Hormuz is a tricky waterway to police
While China relies heavily on oil from the Strait of Hormuz it is also sensitive to concerns from Iran.
Renewed conflict in the Strait of Hormuz pushed the United States to establish an international coalition for maritime security to ensure safe passage of shipping traffic and guarding against further disruption in oil supplies. While such security coalitions have been successful in the past, applying the same approach in the Middle East may not improve conditions and could even exacerbate tensions.
The Strait of Hormuz is the primary shipping route for one-sixth of global oil production and one-third of the world's liquefied natural gas. On June 13, two international shipping vessels came under attack while transiting the Strait of Hormuz off the coast of Iran. The United States was quick to accuse Iran of perpetrating the attacks and offered compelling evidence. The incident was followed by a number of other maritime incidents which escalated tensions between the United States and Iran.
In recent years, the primary concern for the global shipping industry was over threats to vessels in the Red Sea transiting the Bab Al Mandeb due to the conflict in Yemen.
Houthi militants supported by Iran have claimed responsibility for several attacks on shipping vessels including an attack on two Saudi oil tankers in July 2018. That incident led Saudi Aramco officials to suspend all oil shipments through the Bab Al Mandeb. While the Saudi's resumed oil shipments in the Red Sea, the Iranians and Houthis have continued to threaten Saudi Arabian assets in the region, most recently with a drone attack on Saudi oil facilities.
To address maritime insecurity in the Gulf region, the United States has worked to establish a collaborative maritime security operation. The success of the international coalition that emerged in 2010 to confront the piracy crisis off the Coast of Somalia has been cited as precedent. While that international collaboration was largely a success, Hormuz poses other challenges. There are some key differences between the 2010 and current coalitions:
Geography: In the Indian Ocean off the Coast of Somalia, the shipping vessels transit the coast relatively far from the territorial waters. As many of the attacks were happening beyond territorial waters, the international community was not violating the territorial waters of Somalia when it initiated its efforts. In contrast, operations in the Strait of Hormuz would potentially occur in the territorial waters of Iran or the UAE or Oman.

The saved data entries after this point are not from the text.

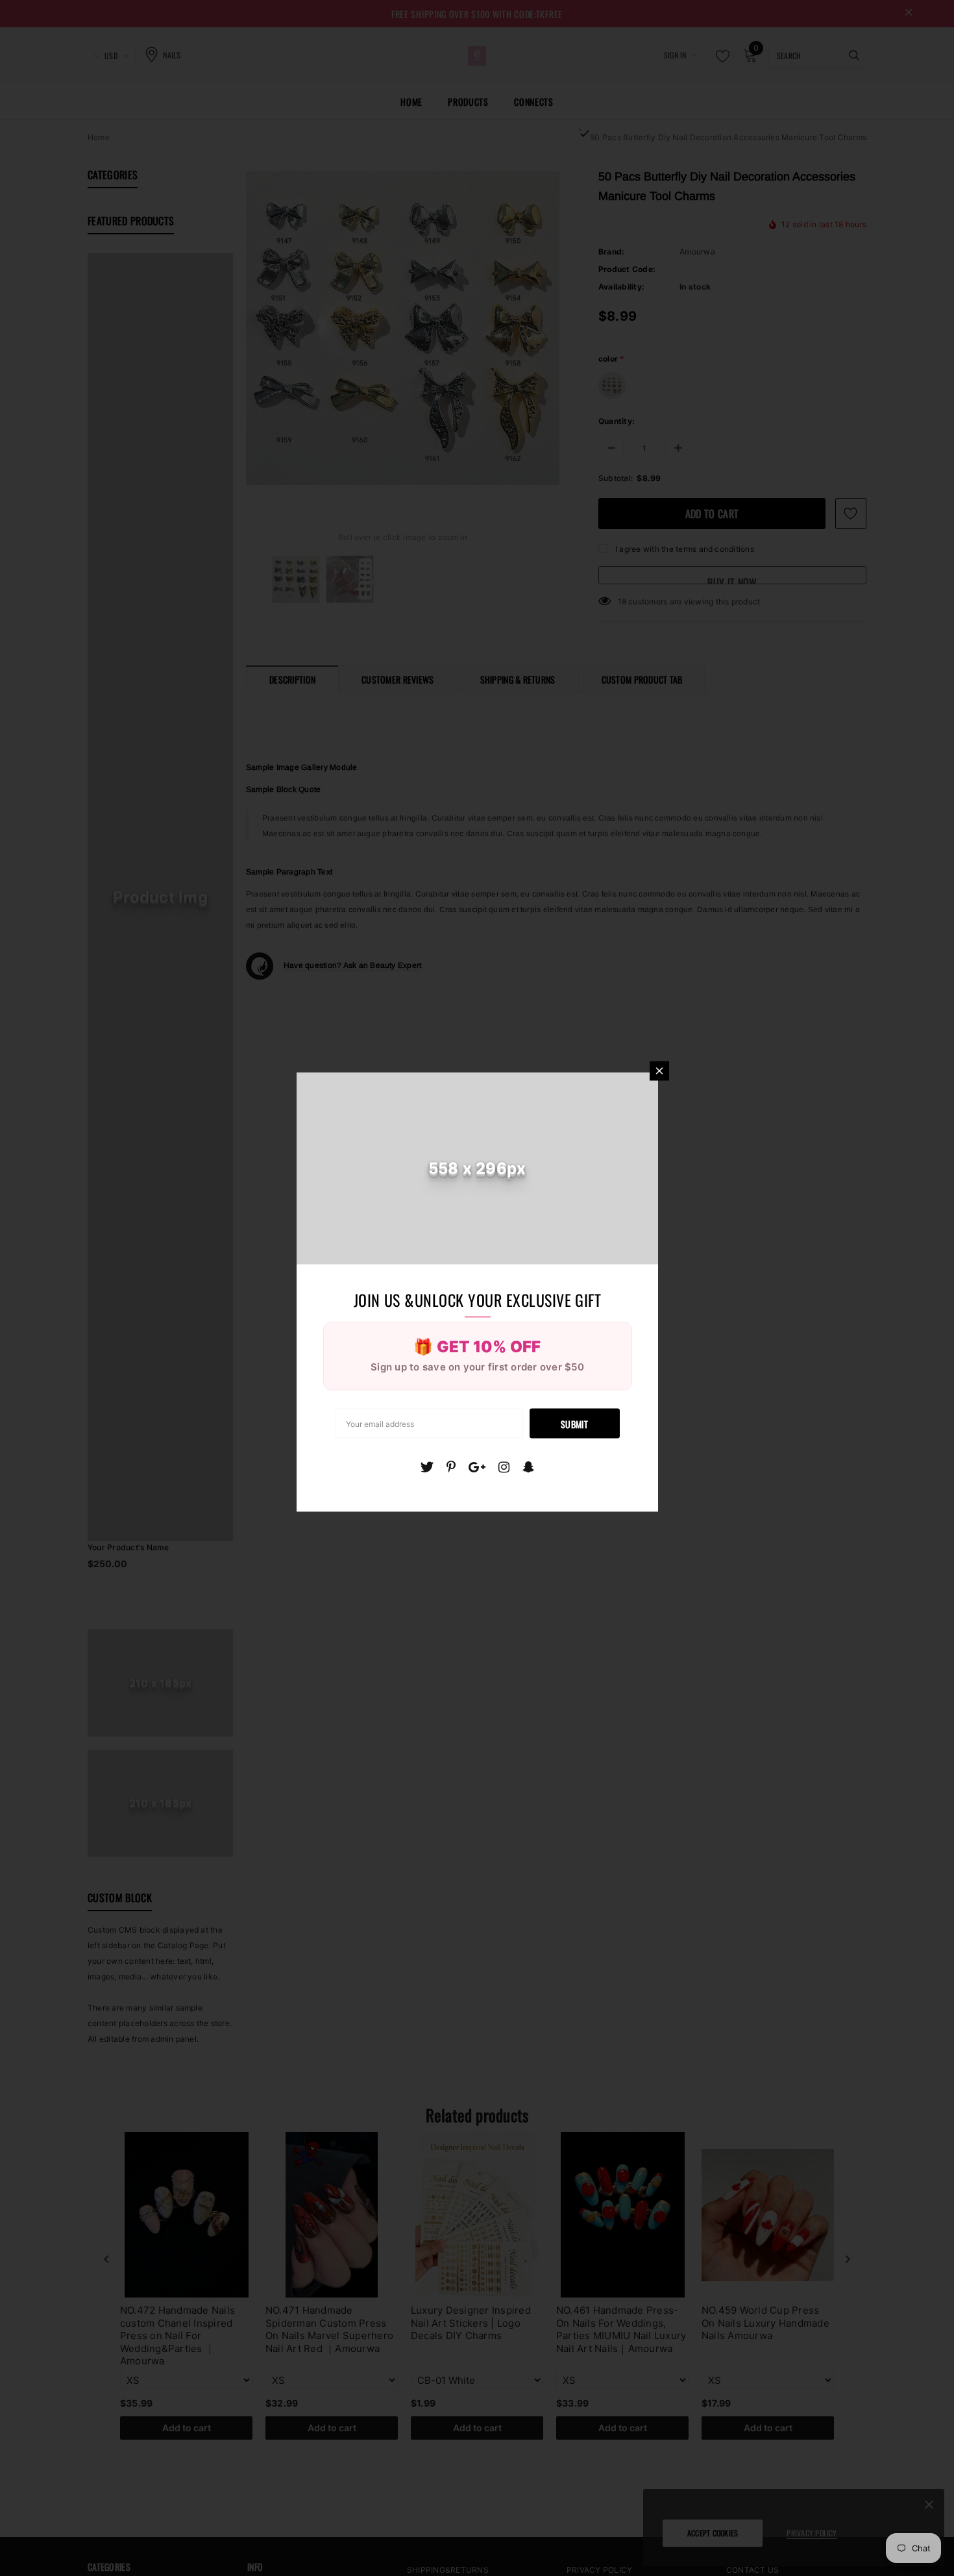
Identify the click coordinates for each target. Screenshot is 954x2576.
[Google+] (477, 1467)
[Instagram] (503, 1467)
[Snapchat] (528, 1467)
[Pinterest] (451, 1467)
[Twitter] (427, 1467)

Role of governments: Somalia welcomed international actors to the region. In 2008, the United Nations passed the first resolution to respond to piracy and robbery by non-state actors against ships in the region and established one of the most successful examples of international collaboration as global powers came together. In contrast, the Strait of Hormuz is under the sovereignty of Iran and Oman. Neither country has welcomed the presence of an international coalition. In fact, Iran has been explicit in its rejection of an international coalition.

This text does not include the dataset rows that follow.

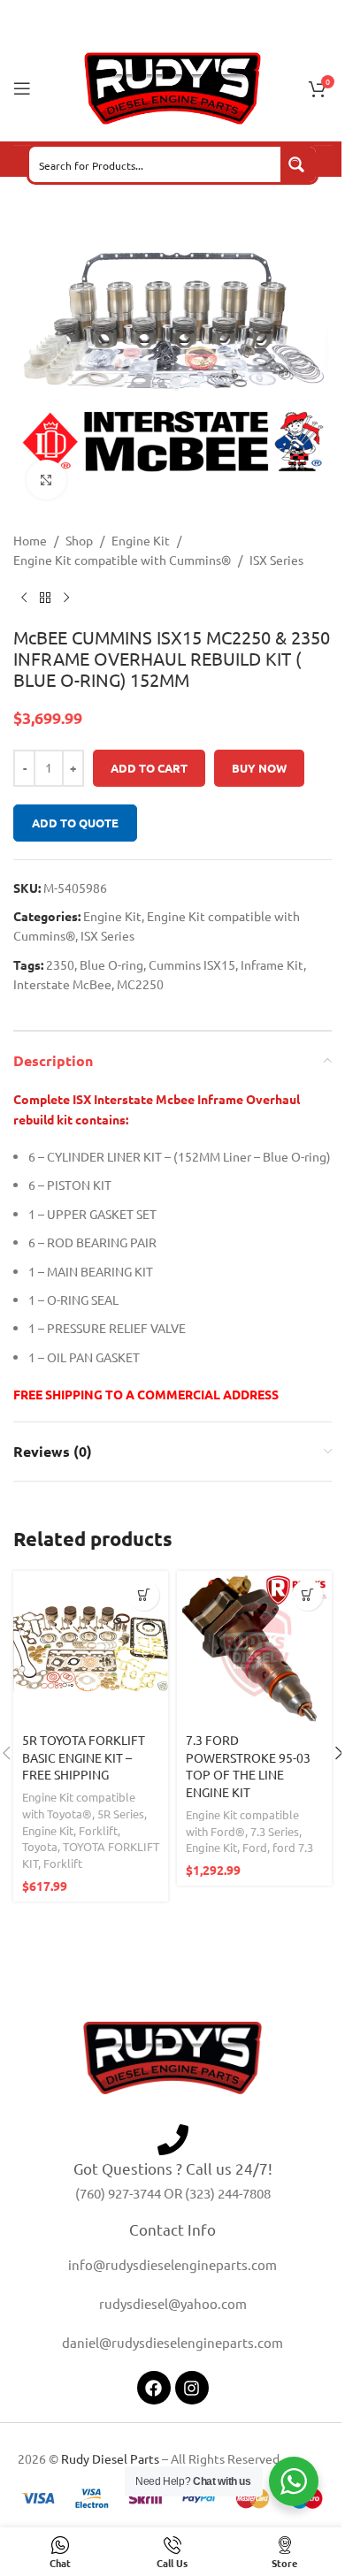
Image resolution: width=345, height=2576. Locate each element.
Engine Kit (140, 540)
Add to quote (75, 822)
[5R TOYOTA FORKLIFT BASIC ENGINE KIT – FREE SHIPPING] (90, 1648)
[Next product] (66, 598)
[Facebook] (154, 2388)
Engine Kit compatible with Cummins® (122, 560)
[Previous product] (23, 598)
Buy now (259, 767)
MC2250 (140, 984)
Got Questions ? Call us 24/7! (172, 2168)
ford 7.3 (292, 1847)
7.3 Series (274, 1831)
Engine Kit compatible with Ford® (242, 1823)
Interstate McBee (62, 984)
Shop (79, 540)
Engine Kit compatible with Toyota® (78, 1805)
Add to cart (149, 767)
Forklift (98, 1830)
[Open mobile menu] (22, 88)
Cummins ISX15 (192, 964)
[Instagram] (192, 2388)
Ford (254, 1847)
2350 (60, 964)
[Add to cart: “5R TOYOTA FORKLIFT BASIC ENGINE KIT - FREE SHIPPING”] (143, 1595)
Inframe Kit (272, 964)
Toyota (40, 1846)
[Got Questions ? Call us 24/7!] (172, 2139)
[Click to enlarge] (46, 479)
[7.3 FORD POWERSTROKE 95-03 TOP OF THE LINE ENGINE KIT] (254, 1648)
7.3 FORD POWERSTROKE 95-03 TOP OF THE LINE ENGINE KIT (248, 1766)
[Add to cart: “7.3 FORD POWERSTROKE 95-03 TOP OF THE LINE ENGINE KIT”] (307, 1595)
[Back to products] (45, 598)
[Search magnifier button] (298, 164)
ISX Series (276, 560)
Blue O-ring (111, 964)
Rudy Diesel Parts (110, 2458)
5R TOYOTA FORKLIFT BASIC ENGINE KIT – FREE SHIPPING (83, 1757)
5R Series (120, 1813)
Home (30, 540)
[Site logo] (172, 87)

Nature of the attacks: Military actors executing technically advanced attacks in Hormuz introduced a complexity that was not present in Somalia. Maritime threats are coming from landmines, remote controlled vessels, and jamming GPS.
Role of key international actors supporting the mission: The US has established Operation Sentinel to increase surveillance and security in the Gulf region and has asked more than 60 countries to provide assistance. France and Germany have both so far declined approaches from the US to join the mission, and Russia has explicitly rejected the operation. Additionally, China's role in the coalition is not entirely clear.
While China relies heavily on oil from the Strait of Hormuz - and the country played a key role in ensuring security off the coast of Somalia - it is also sensitive to concerns from Iran.
The lack of international support for Operation Sentinel offers a glimpse into the challenges of establishing an effective international maritime security coalition in the region. While it is tempting to transfer the successful model used to counter piracy off the Coast of Somalia, the two environments and time periods differ and understanding the stark differences will be key to avoid further escalation of conflict.
Gregory Clough is strategy and operations manager with the Payne Institute, Colorado School of Mines. Morgan Bazilian is director of the Payne Institute at the Colorado School of Mines.